While at Casablanca Records Gazzo released "Sun Turns Cold" with country star Chase Rice, "Rewind" with Kap Slap, "Wasted Love" with Lush & Simon, and "What You Waiting For" with Sugarwhiskey. He also remixed "Hanging Tree", a song from The Hunger Games featuring lyrics and vocals from Jennifer Lawrence.

In 2016, Casablanca Records partnered with Jagermeister for the "Gazzo Evolution" series. Gazzo released a 4-track EP under the same name, Evolution, which was followed by a tour. Later that year, Gazzo remixed "Carol of the Bells" for Jägermeister's Christmas themed vinyl Meister the Holidays.

In 2017, Gazzo co-wrote and composed "Gunshy" with Imanos featuring Pusha T. In May, Gazzo collaborated on Aja9 Radio Disney chart-topping song "Heart Won't Beat". That fall, in collaboration with American Authors, Gazzo released "Good Ol' Boys". Gazzo was a co-writer with Steve Aoki and Lauren Jauregui on "All Night".

Gazzo has also had major music licenses issued to T-Mobile, Boost Mobile, and the movie XXX: Return of Xander Cage.

=== 2018–present ===
In 2018, Gazzo began to transition from an electronic artist to a producer/writer, as he stopped touring and began writing and producing for other artists. Gazzo's latest release, a remix of "Six Feet Under" by Billie Eilish, quickly collected millions of streams.

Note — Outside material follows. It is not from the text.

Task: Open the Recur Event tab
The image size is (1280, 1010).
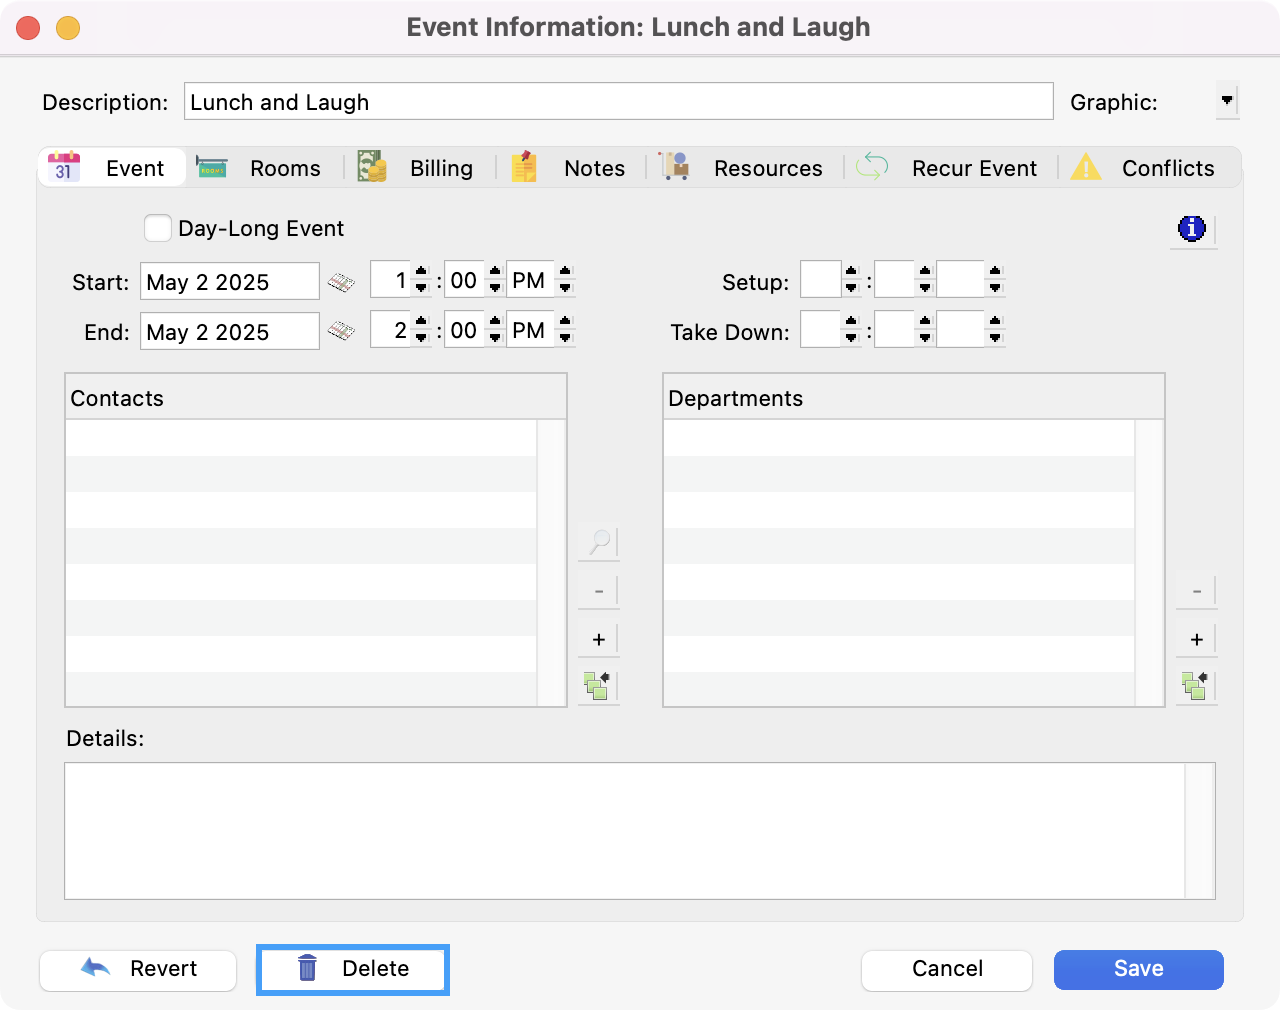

As of late, Gazzo has produced tracks for various artists including desiigner, CADE, Lindsey Stirling, Skylar Stecker, Sammy Adams, and Yoe Mase & Maejor. Since then, Gazzo has also developed new acts including sad alex, aja9, Aidan Alexander, and Emily Vaughn.

In 2018, Yoe Mase's album Soldier hit #18 album on iTunes Alternative charts.

In 2019 Aja9's singles "Treat YoSelf" and "Heart Won't Beat" were both top ten on Radio Disney charts. He also partnered with Red Bull's publishing division 'Toro Rosso Tracks', and signed artist sad alex for production.

In 2019 and 2020, Gazzo did a campaign with Orange Theory Fitness, where he produced a few dozen songs for their 'Year In Review Campaign'.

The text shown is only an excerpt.